→ Supplied material
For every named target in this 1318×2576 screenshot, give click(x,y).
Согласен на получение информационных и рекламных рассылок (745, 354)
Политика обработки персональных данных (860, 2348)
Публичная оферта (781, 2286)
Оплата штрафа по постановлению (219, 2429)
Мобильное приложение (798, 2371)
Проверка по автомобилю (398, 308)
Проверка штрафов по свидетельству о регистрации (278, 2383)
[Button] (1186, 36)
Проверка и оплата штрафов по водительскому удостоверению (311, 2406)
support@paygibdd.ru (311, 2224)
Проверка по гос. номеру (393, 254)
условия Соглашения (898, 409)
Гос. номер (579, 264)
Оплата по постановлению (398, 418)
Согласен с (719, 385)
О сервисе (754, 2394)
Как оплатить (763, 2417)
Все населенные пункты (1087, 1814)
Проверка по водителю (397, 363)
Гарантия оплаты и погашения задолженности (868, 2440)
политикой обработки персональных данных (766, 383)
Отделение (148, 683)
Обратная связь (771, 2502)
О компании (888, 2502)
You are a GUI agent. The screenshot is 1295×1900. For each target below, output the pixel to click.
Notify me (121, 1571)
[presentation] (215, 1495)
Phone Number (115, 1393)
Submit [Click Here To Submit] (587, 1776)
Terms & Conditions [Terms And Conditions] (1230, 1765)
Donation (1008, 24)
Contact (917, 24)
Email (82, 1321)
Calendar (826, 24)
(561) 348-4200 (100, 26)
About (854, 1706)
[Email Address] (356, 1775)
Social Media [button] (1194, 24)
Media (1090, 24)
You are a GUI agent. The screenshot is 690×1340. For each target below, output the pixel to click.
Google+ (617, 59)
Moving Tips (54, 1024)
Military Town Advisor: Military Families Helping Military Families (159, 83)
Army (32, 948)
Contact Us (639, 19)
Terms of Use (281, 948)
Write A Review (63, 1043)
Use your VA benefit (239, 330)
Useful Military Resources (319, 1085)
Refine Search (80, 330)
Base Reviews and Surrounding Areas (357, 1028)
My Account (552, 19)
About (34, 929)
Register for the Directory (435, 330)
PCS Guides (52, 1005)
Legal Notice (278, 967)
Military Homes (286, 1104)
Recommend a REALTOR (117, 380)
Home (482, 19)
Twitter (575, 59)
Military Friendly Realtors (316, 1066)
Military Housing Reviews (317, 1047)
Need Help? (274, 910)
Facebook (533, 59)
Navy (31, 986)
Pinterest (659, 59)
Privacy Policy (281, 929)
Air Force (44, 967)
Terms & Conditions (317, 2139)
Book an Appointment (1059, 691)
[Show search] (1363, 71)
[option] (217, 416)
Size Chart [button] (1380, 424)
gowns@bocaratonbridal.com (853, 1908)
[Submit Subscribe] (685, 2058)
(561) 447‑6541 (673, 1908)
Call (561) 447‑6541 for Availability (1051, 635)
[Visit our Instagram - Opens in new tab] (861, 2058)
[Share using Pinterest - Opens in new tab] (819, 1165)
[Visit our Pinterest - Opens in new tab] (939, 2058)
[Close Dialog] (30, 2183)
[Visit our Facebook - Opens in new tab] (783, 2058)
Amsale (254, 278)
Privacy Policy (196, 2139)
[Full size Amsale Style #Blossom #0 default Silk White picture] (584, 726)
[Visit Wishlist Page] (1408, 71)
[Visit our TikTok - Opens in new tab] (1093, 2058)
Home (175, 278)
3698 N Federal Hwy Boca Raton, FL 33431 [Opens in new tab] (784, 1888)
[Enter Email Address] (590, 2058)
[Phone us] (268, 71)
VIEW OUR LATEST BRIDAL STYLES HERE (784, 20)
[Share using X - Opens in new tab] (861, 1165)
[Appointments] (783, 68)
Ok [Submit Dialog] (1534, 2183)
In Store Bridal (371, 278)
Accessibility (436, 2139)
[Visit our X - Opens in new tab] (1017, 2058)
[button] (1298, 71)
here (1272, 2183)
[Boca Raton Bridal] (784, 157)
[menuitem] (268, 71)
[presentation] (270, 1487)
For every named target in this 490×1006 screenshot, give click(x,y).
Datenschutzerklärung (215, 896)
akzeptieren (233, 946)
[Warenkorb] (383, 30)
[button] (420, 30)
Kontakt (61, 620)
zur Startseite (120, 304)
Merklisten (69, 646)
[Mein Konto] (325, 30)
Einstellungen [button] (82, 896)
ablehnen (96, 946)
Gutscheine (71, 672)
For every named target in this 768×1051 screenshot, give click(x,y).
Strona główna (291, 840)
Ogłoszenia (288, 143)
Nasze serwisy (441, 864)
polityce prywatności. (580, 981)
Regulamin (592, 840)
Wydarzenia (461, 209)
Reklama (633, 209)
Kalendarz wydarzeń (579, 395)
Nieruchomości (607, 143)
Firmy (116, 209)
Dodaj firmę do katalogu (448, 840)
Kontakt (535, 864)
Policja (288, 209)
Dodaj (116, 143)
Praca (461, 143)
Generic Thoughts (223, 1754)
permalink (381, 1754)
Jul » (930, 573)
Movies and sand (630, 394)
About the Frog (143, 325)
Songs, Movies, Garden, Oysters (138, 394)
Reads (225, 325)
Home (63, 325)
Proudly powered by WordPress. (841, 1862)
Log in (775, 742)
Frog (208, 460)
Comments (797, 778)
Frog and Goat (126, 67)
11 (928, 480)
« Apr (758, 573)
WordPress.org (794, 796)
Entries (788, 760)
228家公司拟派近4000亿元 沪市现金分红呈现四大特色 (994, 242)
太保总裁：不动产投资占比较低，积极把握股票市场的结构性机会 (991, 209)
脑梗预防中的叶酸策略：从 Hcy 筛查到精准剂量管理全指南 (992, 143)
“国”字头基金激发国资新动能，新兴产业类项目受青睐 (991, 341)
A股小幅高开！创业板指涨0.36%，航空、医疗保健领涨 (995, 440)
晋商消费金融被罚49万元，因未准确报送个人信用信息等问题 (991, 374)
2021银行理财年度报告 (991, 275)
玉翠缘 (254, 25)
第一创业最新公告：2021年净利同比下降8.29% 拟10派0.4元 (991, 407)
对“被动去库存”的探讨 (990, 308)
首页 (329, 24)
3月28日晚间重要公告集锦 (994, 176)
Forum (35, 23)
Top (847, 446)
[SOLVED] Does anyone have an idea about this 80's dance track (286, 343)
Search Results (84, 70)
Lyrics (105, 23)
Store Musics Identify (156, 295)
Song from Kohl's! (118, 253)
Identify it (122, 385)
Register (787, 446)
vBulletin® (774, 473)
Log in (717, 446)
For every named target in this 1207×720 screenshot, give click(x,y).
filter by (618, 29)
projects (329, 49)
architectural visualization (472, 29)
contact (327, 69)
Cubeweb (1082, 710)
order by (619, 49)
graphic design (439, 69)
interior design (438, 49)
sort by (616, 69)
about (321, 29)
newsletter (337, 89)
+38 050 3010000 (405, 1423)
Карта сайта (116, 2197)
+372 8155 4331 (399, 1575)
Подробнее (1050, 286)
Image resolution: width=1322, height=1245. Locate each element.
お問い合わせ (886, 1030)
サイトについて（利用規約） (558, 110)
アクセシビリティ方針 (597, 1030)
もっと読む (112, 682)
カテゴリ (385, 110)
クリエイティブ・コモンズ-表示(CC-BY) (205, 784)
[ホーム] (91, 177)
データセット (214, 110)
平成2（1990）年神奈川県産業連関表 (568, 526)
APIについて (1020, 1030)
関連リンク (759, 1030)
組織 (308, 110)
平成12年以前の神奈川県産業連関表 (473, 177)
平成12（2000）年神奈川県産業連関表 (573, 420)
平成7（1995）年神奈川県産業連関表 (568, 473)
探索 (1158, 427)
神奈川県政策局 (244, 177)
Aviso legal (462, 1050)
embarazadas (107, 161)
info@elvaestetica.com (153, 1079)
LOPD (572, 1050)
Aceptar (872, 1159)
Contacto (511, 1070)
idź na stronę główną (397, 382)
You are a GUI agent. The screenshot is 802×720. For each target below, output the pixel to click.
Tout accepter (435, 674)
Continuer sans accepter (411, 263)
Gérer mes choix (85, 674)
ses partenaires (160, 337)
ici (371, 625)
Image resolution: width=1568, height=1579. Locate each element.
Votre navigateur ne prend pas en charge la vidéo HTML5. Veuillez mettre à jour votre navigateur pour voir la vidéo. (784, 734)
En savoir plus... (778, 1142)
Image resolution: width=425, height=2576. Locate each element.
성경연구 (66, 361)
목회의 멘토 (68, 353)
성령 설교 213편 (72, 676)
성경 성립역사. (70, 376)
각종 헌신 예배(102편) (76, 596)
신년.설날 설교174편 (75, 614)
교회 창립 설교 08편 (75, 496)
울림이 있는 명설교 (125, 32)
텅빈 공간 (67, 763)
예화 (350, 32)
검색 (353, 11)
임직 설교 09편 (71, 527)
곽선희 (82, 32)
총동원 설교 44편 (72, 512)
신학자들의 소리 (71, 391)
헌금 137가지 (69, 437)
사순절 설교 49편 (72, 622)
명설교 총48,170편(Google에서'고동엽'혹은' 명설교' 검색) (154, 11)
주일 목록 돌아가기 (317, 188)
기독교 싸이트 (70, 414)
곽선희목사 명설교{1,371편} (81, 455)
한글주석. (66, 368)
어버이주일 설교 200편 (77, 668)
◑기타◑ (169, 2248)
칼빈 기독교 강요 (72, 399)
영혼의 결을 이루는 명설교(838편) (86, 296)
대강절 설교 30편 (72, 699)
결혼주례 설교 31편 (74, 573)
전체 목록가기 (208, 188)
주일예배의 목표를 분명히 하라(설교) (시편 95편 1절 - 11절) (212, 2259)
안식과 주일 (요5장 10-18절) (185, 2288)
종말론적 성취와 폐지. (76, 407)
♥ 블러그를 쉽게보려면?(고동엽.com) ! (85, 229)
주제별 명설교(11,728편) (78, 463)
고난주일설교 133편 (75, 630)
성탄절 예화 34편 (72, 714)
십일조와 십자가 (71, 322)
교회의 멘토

→ Aim
Rewrite the rows above as a JSON list of strings, one string per line, covering only the lines between the line containing "akzeptieren (233, 946)" and the line containing "Generic Thoughts (223, 1754)", inclusive, and leaving out any blank lines.

→ Output for this exercise
[
  "akzeptieren (233, 946)",
  "[Warenkorb] (383, 30)",
  "[button] (420, 30)",
  "Kontakt (61, 620)",
  "zur Startseite (120, 304)",
  "Merklisten (69, 646)",
  "[Mein Konto] (325, 30)",
  "Einstellungen [button] (82, 896)",
  "ablehnen (96, 946)",
  "Gutscheine (71, 672)",
  "For every named target in this 768×1051 screenshot, give click(x,y).",
  "Strona główna (291, 840)",
  "Ogłoszenia (288, 143)",
  "Nasze serwisy (441, 864)",
  "polityce prywatności. (580, 981)",
  "Regulamin (592, 840)",
  "Wydarzenia (461, 209)",
  "Reklama (633, 209)",
  "Kalendarz wydarzeń (579, 395)",
  "Nieruchomości (607, 143)",
  "Firmy (116, 209)",
  "Dodaj firmę do katalogu (448, 840)",
  "Kontakt (535, 864)",
  "Policja (288, 209)",
  "Dodaj (116, 143)",
  "Praca (461, 143)",
  "Generic Thoughts (223, 1754)"
]